GardaWorld is one of the largest privately owned business solutions and security services companies in the world.
The Notes rank pari passu with and form part of a single class with GardaWorld’s initial US$500.0 million aggregate principal amount of 8.75-per-cent senior notes due 2025 (the Initial Notes).
The Notes offered pursuant to Rule 144A under the Securities Act of 1933, as amended (the Securities Act), are fungible with, and trade under the same CUSIP/ISIN numbers as, the Initial Notes held through Rule 144A Notes and the Notes offered pursuant to Regulation S under the Securities Act are initially subject to restrictions on transfer and will initially trade separately under different CUSIP and ISIN numbers than the Initial Notes held through Regulation S Notes until such transfer restrictions no longer apply, which will occur, at the earliest, on the date that is four months plus a day after the Notes were issued.
Thereafter, holders of such Notes offered pursuant to Regulation S under the Securities Act may transfer their Notes into the same CUSIP and ISIN as the Initial Notes held through Regulation S Notes.
Proceeds from the Notes offering will be used to repay $20.0 million of outstanding indebtedness under a US$157.5 million multi-currency revolving credit facility that matures on May 26, 2022 (the Revolving Credit Facility), which was incurred to finance a recent acquisition, and to pay fees and expenses related to the offering, with the remaining proceeds to be used for general corporate purposes (which may include acquisitions).
The Company may use the remaining proceeds described in the preceding sentence to temporarily repay outstanding borrowings under the Revolving Credit Facility.

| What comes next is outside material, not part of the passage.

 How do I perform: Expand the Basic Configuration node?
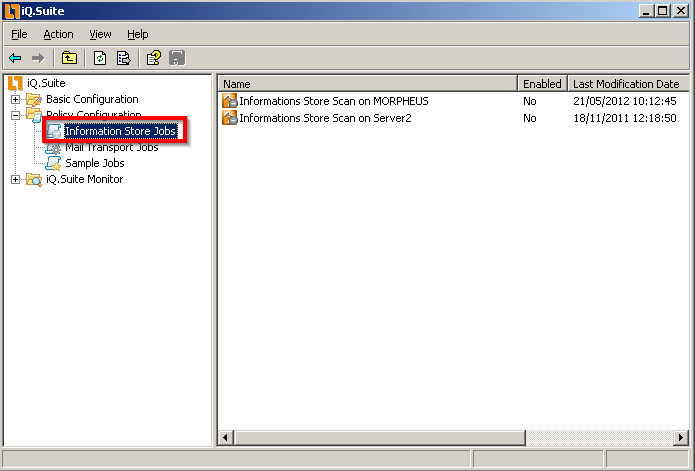[15, 100]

The offering of the Notes was made in a private transaction in reliance upon an exemption from the registration requirements of the Securities Act, in the United States only to investors who are “qualified institutional buyers,” as that term is defined in Rule 144A under the Securities Act, and pursuant to the prospectus exemption of section 12 of the Securities Act (Québec) for distribution of securities to persons established outside Québec, or outside the United States pursuant to Regulation S under the Securities Act and upon reliance on the accredited investor exemption in Canada.

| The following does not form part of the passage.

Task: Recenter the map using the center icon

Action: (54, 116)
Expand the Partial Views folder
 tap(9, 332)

Simpson Thacher & Bartlett LLP acted as US counsel to Garda. The Simpson Thacher team included Ken Wallach, Brian Rosenzweig and Conor Colasurdo (capital markets), Adam Shapiro (banking and credit), Jonathan Cantor and Jodi Schneider (tax) and Jeanne Annarumma (ERISA).

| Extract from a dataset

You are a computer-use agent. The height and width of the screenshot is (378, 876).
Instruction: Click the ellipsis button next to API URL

Séguin Racine Attorneys Ltd. acted as Canadian counsel to Garda with a team comprising Pierre-Hubert Seguin, Éric Archambault, David Gravel and Stéphane Palardy.
Cravath, Swaine & Moore LLP acted as the Underwriter’s US counsel with a team comprising Will Fogg, Bill Roegge and Zach Savrick.
McCarthy Tétrault S.E.N.C.R.L., S.R.L. acted as the Underwriter’s Canadian counsel with a team comprising Patrick Boucher.